特殊な検出器
出典: フリー百科事典『ウィキペディア(Wikipedia)』 (2021/12/15 23:27 UTC 版)
「ガスクロマトグラフィー」の記事における「特殊な検出器」の解説
ECD(Electron Capture Detector, 電子捕獲型検出器) 63Niなどのβ線源を用い、親電子性化合物を極めて鋭敏に検知するものである。キャリヤーガスとして通常は窒素を用い、検出電極部で窒素にβ線を当てて電子を放出させる。この状態を基準電圧とする。
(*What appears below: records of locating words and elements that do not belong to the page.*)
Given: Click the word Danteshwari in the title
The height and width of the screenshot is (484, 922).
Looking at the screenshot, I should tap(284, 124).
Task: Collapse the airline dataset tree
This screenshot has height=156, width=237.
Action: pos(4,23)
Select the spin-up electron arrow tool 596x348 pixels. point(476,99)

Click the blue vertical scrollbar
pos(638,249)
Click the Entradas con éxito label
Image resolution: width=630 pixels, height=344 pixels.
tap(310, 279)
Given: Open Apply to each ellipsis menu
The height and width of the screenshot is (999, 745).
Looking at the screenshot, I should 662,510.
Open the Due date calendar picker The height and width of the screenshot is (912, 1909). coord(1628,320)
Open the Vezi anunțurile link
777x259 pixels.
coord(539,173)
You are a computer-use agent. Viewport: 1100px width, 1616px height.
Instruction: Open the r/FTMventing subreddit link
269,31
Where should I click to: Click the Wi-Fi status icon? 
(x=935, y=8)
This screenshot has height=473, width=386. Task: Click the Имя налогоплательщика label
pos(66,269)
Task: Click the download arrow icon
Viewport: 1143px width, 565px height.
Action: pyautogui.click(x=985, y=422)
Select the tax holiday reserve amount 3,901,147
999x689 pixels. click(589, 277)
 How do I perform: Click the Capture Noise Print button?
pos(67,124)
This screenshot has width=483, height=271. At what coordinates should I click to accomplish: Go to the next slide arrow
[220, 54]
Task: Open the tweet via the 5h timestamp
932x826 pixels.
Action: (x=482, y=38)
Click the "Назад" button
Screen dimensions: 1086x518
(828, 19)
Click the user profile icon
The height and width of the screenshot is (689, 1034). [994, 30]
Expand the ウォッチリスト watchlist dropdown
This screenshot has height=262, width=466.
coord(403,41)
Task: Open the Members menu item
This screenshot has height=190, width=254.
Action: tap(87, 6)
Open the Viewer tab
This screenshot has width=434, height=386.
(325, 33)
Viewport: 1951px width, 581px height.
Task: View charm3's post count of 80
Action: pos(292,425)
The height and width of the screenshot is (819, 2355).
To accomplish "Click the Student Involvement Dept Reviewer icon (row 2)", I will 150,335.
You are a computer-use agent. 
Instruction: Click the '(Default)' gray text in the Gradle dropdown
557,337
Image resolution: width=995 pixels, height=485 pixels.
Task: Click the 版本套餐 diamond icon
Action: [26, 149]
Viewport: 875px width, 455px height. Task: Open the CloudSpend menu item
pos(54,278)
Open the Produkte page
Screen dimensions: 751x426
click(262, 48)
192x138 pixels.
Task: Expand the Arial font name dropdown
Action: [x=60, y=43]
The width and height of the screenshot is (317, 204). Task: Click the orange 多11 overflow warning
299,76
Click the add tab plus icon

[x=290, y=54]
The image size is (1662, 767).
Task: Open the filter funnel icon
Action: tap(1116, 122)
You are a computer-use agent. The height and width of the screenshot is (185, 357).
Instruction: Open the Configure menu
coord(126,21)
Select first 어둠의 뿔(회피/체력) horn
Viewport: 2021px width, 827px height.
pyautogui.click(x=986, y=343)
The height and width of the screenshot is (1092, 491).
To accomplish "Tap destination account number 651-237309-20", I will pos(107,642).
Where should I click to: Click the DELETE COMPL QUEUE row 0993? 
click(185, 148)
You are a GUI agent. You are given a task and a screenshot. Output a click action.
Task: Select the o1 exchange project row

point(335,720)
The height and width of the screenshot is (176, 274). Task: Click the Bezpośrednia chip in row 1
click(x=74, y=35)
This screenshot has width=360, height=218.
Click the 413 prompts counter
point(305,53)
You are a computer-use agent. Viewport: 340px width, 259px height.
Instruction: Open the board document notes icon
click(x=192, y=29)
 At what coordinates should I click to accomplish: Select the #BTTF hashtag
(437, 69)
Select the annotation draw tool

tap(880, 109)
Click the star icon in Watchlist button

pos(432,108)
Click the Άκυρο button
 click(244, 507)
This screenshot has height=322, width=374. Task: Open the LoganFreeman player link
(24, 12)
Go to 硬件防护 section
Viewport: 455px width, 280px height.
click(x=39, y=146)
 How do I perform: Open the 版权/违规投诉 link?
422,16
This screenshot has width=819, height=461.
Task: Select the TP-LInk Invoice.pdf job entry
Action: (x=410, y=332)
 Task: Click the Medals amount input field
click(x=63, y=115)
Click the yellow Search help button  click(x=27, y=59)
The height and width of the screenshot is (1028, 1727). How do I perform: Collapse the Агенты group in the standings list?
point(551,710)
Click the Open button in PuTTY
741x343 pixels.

親電子性化合物が検出部を通過すると電子は親電子性化合物に吸着され、これを補償するために電極部に補償電圧がかかる。この補償電圧を検出することによって親電子性化合物を検出する。特に超微量のハロゲン化合物やニトロ化合物の検出に威力を発揮し、ダイオキシン類やPCBの定性・定量やニトロ化合物を有する爆薬などの感知(テロ防止など)に用いられる。欠点としては、β線源を必要とするために放射性物質特有の注意・管理が必要であることが挙げられる。 FPD(Flame Photometric Detector, 炎光光度検出器) 物質を水素炎中で燃焼することによって発生する光を検知するものである。FIDと原理は似ているが、FPDは燃焼によって発生する特定波長の光を感知することによって検知している。水素の還元炎中で硫黄化合物が燃焼すると394nm、リン化合物が燃焼すると526nmの光が発生する。バンドパスフィルタを通すことによってこれらの波長の光のみを光電管に当て、発生した電流を検知する。リン化合物や硫黄化合物、スズ化合物の分析に用いられる。あまり感度が高くないことが欠点である。 特殊な例として、ガスクロマトグラフと質量分析装置を直結した GC-MS(ガスマス)がある。ほぼあらゆる物質を検知でき、クロマトグラムとマススペクトルが同時に得られるため、各ピーク成分の同定がきわめて容易となり、特に有機化学の分野で多用されている。また、ガスクロマトグラフとフーリエ変換赤外分光器を直結した GC-FTIR も各ピーク成分の同定の目的で使用される。ただしGC-MSと比べると相当感度が低い。